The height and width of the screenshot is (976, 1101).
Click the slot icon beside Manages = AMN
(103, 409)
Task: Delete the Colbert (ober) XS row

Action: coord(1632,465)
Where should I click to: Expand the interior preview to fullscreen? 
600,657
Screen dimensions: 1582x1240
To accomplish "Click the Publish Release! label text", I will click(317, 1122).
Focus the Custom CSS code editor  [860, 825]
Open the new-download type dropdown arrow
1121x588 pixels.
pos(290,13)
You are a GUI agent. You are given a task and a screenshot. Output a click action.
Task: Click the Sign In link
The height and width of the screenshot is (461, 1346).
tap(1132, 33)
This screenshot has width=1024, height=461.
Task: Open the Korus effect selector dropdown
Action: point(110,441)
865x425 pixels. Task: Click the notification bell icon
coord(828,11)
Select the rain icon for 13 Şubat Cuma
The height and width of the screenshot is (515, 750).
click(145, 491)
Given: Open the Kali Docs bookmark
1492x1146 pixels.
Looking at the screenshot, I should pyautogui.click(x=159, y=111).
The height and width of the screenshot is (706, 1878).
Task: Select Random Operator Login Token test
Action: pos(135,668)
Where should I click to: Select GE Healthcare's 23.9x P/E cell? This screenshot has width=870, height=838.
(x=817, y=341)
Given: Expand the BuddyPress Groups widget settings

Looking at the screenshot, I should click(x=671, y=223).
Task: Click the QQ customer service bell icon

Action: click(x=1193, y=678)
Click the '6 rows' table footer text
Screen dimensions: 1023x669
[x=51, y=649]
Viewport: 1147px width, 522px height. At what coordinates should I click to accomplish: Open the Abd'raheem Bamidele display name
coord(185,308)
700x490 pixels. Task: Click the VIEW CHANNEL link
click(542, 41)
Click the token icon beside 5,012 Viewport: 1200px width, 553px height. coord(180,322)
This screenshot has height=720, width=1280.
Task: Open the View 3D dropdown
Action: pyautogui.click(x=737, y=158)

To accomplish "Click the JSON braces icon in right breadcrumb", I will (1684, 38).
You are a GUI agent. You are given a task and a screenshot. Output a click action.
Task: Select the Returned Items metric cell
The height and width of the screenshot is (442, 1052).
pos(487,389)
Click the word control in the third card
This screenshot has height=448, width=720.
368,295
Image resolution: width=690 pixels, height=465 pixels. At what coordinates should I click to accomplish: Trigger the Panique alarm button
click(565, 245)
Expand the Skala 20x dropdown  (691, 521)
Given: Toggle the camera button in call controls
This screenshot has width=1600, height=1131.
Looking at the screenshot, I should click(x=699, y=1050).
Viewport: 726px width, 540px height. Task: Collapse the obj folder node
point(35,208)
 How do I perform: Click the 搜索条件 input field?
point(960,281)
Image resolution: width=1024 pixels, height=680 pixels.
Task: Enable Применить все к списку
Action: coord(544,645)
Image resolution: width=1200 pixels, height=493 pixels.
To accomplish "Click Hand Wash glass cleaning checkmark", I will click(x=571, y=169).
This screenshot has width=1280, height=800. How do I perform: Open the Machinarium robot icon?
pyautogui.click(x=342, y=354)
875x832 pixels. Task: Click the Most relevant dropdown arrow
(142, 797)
= = = = =
§ **Exercise objective**
Restate the listing above word for word.

§ **Solution for this task**
The height and width of the screenshot is (976, 1101).
Click the slot icon beside Manages = AMN
(103, 409)
Task: Delete the Colbert (ober) XS row

Action: coord(1632,465)
Where should I click to: Expand the interior preview to fullscreen? 
600,657
Screen dimensions: 1582x1240
To accomplish "Click the Publish Release! label text", I will click(317, 1122).
Focus the Custom CSS code editor  [860, 825]
Open the new-download type dropdown arrow
1121x588 pixels.
pos(290,13)
You are a GUI agent. You are given a task and a screenshot. Output a click action.
Task: Click the Sign In link
The height and width of the screenshot is (461, 1346).
tap(1132, 33)
This screenshot has width=1024, height=461.
Task: Open the Korus effect selector dropdown
Action: point(110,441)
865x425 pixels. Task: Click the notification bell icon
coord(828,11)
Select the rain icon for 13 Şubat Cuma
The height and width of the screenshot is (515, 750).
click(145, 491)
Given: Open the Kali Docs bookmark
1492x1146 pixels.
Looking at the screenshot, I should pyautogui.click(x=159, y=111).
The height and width of the screenshot is (706, 1878).
Task: Select Random Operator Login Token test
Action: pos(135,668)
Where should I click to: Select GE Healthcare's 23.9x P/E cell? This screenshot has width=870, height=838.
(x=817, y=341)
Given: Expand the BuddyPress Groups widget settings

Looking at the screenshot, I should click(x=671, y=223).
Task: Click the QQ customer service bell icon

Action: click(x=1193, y=678)
Click the '6 rows' table footer text
Screen dimensions: 1023x669
[x=51, y=649]
Viewport: 1147px width, 522px height. At what coordinates should I click to accomplish: Open the Abd'raheem Bamidele display name
coord(185,308)
700x490 pixels. Task: Click the VIEW CHANNEL link
click(542, 41)
Click the token icon beside 5,012 Viewport: 1200px width, 553px height. coord(180,322)
This screenshot has height=720, width=1280.
Task: Open the View 3D dropdown
Action: pyautogui.click(x=737, y=158)

To accomplish "Click the JSON braces icon in right breadcrumb", I will (1684, 38).
You are a GUI agent. You are given a task and a screenshot. Output a click action.
Task: Select the Returned Items metric cell
The height and width of the screenshot is (442, 1052).
pos(487,389)
Click the word control in the third card
This screenshot has height=448, width=720.
368,295
Image resolution: width=690 pixels, height=465 pixels. At what coordinates should I click to accomplish: Trigger the Panique alarm button
click(565, 245)
Expand the Skala 20x dropdown  (691, 521)
Given: Toggle the camera button in call controls
This screenshot has width=1600, height=1131.
Looking at the screenshot, I should click(x=699, y=1050).
Viewport: 726px width, 540px height. Task: Collapse the obj folder node
point(35,208)
 How do I perform: Click the 搜索条件 input field?
point(960,281)
Image resolution: width=1024 pixels, height=680 pixels.
Task: Enable Применить все к списку
Action: coord(544,645)
Image resolution: width=1200 pixels, height=493 pixels.
To accomplish "Click Hand Wash glass cleaning checkmark", I will click(x=571, y=169).
This screenshot has width=1280, height=800. How do I perform: Open the Machinarium robot icon?
pyautogui.click(x=342, y=354)
875x832 pixels. Task: Click the Most relevant dropdown arrow
(142, 797)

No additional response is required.